The court gently, but clearly, interpreted the statement being compelled:
At all events, it is far from clear that the description at issue – whether a product is “conflict free” – is factual and non-ideological. Products and minerals do not fight conflicts. The label “conflict free” is a metaphor that conveys moral responsibility for the Congo war. It requires an issuer to tell consumers that its products are ethically tainted, even if they only indirectly finance armed groups. An issuer, including an issuer who condemns the atrocities of the Congo war in the strongest terms, may disagree with that assessment of its moral responsibility. And it may convey that “message” through “silence.” …. By compelling an issuer to confess blood on its hands, the statute interferes with that exercise of the freedom of speech under the First Amendment.
For that reason, the court struck down both the specific underlying Dodd-Frank provision and the SEC’s final rule “to the extent the statute and rule require regulated entities to report to the Commission and to state on their website that any of their products have “not been found to be ‘DRC conflict free.’””
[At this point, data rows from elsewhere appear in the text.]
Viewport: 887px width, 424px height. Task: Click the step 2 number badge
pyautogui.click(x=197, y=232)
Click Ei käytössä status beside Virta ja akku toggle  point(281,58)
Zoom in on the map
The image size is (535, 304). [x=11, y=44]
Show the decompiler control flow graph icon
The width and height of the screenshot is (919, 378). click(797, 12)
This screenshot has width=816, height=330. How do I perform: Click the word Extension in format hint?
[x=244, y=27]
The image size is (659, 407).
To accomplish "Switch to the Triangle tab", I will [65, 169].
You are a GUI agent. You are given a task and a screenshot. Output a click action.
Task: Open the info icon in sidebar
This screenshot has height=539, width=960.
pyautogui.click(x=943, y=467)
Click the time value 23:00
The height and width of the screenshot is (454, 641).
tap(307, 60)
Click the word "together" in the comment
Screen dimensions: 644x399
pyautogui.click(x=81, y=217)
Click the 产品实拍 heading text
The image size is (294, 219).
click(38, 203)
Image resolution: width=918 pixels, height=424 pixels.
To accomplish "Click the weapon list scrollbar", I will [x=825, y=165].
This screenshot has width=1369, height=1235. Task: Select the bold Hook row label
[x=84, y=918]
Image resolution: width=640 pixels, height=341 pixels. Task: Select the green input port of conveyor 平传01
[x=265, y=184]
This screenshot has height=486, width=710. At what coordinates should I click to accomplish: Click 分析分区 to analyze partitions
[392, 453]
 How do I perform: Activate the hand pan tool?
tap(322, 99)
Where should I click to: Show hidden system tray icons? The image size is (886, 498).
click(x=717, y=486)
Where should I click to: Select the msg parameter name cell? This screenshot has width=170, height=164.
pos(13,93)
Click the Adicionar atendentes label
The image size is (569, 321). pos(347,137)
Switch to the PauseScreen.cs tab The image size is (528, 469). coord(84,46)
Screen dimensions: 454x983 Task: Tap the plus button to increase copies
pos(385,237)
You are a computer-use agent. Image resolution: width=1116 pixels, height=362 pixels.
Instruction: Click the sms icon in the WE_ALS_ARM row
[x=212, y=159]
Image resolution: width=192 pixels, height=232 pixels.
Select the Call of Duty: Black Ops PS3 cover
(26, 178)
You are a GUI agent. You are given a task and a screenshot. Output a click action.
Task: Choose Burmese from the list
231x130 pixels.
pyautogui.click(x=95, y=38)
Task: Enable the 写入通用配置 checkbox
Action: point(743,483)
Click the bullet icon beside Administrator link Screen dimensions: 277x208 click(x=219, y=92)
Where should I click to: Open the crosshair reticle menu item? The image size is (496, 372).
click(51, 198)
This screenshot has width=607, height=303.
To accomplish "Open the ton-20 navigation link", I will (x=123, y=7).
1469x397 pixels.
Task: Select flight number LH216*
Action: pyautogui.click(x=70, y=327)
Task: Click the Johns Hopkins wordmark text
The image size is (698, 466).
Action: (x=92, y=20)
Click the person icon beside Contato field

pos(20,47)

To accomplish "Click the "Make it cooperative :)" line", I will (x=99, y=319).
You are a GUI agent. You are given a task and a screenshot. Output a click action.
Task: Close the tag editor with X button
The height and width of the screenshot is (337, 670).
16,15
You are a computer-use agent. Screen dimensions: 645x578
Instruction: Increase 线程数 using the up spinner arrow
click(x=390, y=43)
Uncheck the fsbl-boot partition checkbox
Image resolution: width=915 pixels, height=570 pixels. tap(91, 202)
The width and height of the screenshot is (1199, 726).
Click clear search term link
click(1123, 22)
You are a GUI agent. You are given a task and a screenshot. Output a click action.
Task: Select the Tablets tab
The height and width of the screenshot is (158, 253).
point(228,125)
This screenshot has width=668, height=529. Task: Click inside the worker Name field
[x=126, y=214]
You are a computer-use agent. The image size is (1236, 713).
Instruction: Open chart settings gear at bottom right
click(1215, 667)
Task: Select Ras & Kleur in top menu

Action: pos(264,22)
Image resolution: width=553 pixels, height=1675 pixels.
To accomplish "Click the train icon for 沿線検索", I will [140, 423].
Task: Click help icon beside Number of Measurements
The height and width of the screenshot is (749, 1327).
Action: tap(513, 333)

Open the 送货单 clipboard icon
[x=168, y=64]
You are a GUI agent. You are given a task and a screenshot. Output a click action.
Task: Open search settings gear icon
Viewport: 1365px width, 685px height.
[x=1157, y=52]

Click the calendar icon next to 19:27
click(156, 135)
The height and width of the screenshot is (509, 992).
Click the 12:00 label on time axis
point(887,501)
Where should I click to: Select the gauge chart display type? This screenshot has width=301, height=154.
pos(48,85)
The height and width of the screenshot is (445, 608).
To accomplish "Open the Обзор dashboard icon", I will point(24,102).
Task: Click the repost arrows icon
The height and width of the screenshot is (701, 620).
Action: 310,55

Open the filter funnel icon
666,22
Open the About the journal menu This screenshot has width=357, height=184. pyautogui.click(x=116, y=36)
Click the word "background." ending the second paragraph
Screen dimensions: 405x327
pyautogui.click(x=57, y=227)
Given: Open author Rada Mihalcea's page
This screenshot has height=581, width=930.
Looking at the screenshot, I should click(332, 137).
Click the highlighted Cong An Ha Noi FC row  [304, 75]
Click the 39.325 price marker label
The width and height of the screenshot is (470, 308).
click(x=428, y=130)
Dissent & Another Consideration of the Problem: If this linchpin does not sound vaguely familiar, the dissent provides the answer. Judge Srinivasan, noting that the court of appeals had already ordered argument en banc rehearing of American Meat Institute v. Department of Agriculture, at that panel’s suggestion, and of which he was a member, suggests that the better course was to sever the administrative law and statutory issues and decide them as the panel did, but to hold the issues on the ultimate First Amendment claim in abeyance pending resolution of the en banc case. That separate procedural issue, freighted with the court’s own stare decisis (Lat: “to stand by things decided”) and interlocking panels, may well lead to en banc consideration of this case as well – at the behest of a judge of the court or upon motion of a party. Perhaps a stay of the statute (and dependent stay of the rule) is appropriate, and further orders may yet issue.